BookmarkSubscribeRSS Feed
☑ This topic is solved. Need further help from the community? Please sign in and ask a new question.
Edoedoedo
Pyrite | Level 9

Hi, I have a very simple time series (attached) which I need to model and forecast with sarima. The model is already defined: p,d,q=(1,1,1), the seasonality is 52, and the p,d,q for seasonality are = (0,1,1).

 

I fit the model with python statsmodels library SARIMAX:

import pandas as pd
from statsmodels.tsa.statespace.sarimax import SARIMAX
df = pd.read_csv('series.csv',sep=";")
model_training = SARIMAX(df.v, order=(1, 1, 1), seasonal_order=(0, 1, 1, 52)).fit(disp=False)
model_training.get_forecast(1).summary_frame()

and I get for example the first forecast value:

mean	        mean_se	        mean_ci_lower	mean_ci_upper
55.683232	3.071487	49.663228	61.703237

Then I fit the very same model with the very same data in CAS using uniTimeSeries.arima:

data series;
infile "series.csv" dsd truncover firstobs=2 delimiter=";";
input d $ v;
date = input(d,ddmmyy10.);
format date yymmdd10.;
drop d;
rename date=d;
run;

cas session;
libname CASUSER cas caslib="CASUSER";
data CASUSER.series; set series; run;

proc cas;
    uniTimeSeries.arima /
            table={name="series", caslib="CASUSER"}
            timeId={name="d"}
            interval="day"
            outFor={name="for", replace=True}
            outEst={name="est", replace=True}
            series={{name='v',
               model={{estimate={p={{factor={1}}} q={{factor={1,52}}},diff={1, 52},noint=True},
                       forecast={{lead=1}}}}
              }}
                ;
run;
quit;

and I get for example the first forecast value:

Forecast	Std Error	95% Confidence Limits
56.4786	        3.5467	        49.5272	63.4301

 

As you can see the forecasted value is different, and the SAS model is generally worse: the true value is closer to 55, and also the CL are broader. And it gets worse requesting more forecast leads, while the python model keeps being more accurate.

 

My question is: why? How it is possible that the SAS model has a different result? I tried to change maybe the noint parameter or the convergence criteria to see maybe if there were some different defaults, but no matter what I change the python model is always better.

What am I missing?

 

Just to contextualize: in the project I'm following, the team has already experimented successfully with python statsmodels for some time series; now they want to apply the model to thousands of time series exploiting the CAS parallelism, but they are being very disappointed since the models they already know were good are not goot anymore in sas, and I really don't understand why.

 

Note: my final model must run in CAS, so please do not provide sas base code.

 

Thanks a lot!

- - -

#### DIRECTIONS:
1 - In the forum post comparing SARIMA forecasts from Python and SAS CAS, why does the poster call the SAS model worse? Answer in one to three sentences.
2 - Write what comes next after the final line of the forum post about the differing SARIMA forecasts from Python statsmodels and SAS CAS.

#### DATA SECTION:

- - -

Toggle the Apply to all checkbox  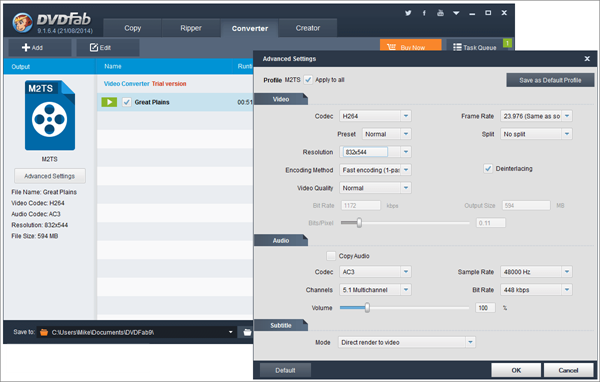tap(308, 80)
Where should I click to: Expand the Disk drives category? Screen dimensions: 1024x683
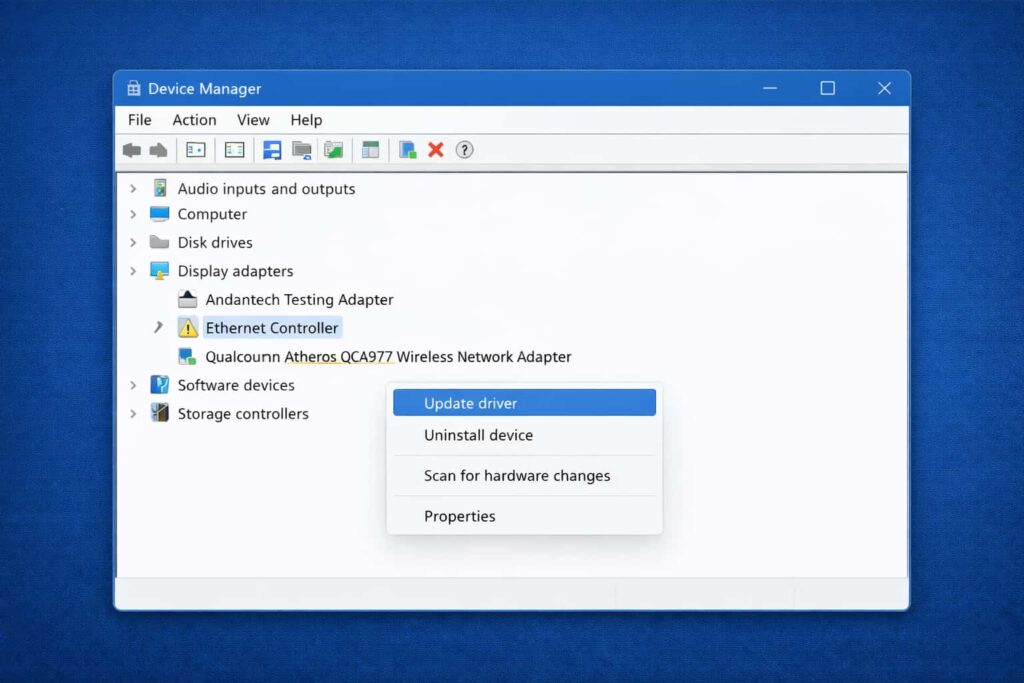click(x=133, y=242)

- - -

#### ANSWERS TO THE EXERCISE:
1 - The SAS first forecast (56.4786) is farther from the true value, which is closer to 55, than the Python forecast (55.683232), and its confidence limits are broader. The poster also says the SAS results get worse as more forecast leads are requested, while the Python model stays more accurate.

2 -
1 ACCEPTED SOLUTION

Accepted Solutions
TammyJackson
SAS Employee
data series;
infile "sasuser/series.csv" dsd truncover firstobs=2 delimiter=";";
input d $ v;
date = input(d,ddmmyy10.);
format date yymmdd10.;
drop d;
rename date=d;
run;
/* NOTE that you can use observation numbers */
data series; 
     set work.series; 
     index = d - '01JAN2022'D;
run;
dataseries_ext;
     do index = 418 to 469;
        v=.;
        output;
     end;
run;
data series_ext;
     set series series_ext;
run;

title "ssm";
proc ssm data=series_ext;
    id index interval=obs;        
    *trend arimaTrend(arma(d=1 sd=1 p=1 q=1 sq=1 s=52)) ; 
    trend arimaTrend(arma(d=1 sd=1 p=1 q=1 sq=1 s=52)) ar=0.8550 ma=-0.9781 -0.9990  ; 
    model v = arimaTrend ;     
    output outfor=For;
run;

proc print data=For;
run;

Left out the code to extend the series with missing in order to obtain forecast values.

View solution in original post

15 REPLIES 15
sbxkoenk
SAS Super FREQ

Hello,

 

I think your interval should be "week" instead of "day".

 

And for the model specification, I think you need to do it this way :

series={{name='v',
               model={{ estimate={p={{factor={1}}} 
                                  q={{factor={1}}, {factor={52}}},
                                  method='ML',
                                  diff={1, 52},
                                  noint=True},
                        forecast={{lead=4}} }}
              }}

 

[EDIT] :
PROC ARIMA will run in SPRE indeed 
, but you can also run PROC CARIMA (SAS Econometrics).
PROC CARIMA will run in CAS as it is a so-called CAS-enabled procedure (no need to use PROC CAS).
https://go.documentation.sas.com/doc/en/pgmsascdc/v_031/casecon/casecon_carima_toc.htm

 

[EXTRA EDIT]

What is a CAS-enabled procedure?
By Rick Wicklin on The DO Loop November 22, 2021
https://blogs.sas.com/content/iml/2021/11/22/cas-enabled-procedure.html

 

BR,

Koen

Edoedoedo
Pyrite | Level 9

Thanks, with your model specification it is getting a little bit closer, but still is much worse than python, I really can't figure out why:

 

SAS:

Edoedoedo_1-1672138167852.png

PYTHON

Edoedoedo_0-1672138138500.png

 

Here's a comparison on 52 steps forecast:

Edoedoedo_2-1672139996853.png

As you can see python and sas predictions seem to have a similar shape but sas is off of some kind of weird offset (around -3, but variable it is not a constant).

And also the sas 95% confidence interval is way broader than python one (at step 52, [11.6813, 98.6936] vs [37.640213, 66.402516])

 

About the interval it doesn't really matter, yes the data are weekly (hence the '52') but they already are processed (averaged, missing filled, etc) so it is just a sequence of numbers, dates don't matter nor the interval. In fact, in python I even didn't use the fake date column, while sas needs the interval= parameter so I just provided a fake incremental date with interval=day.

 

What do you think?

Thanks a lot again,

Regards

sbxkoenk
SAS Super FREQ

Hello,

 

You can only use the uniTimeSeries.arima action if you have SAS Econometrics (SAS VIYA).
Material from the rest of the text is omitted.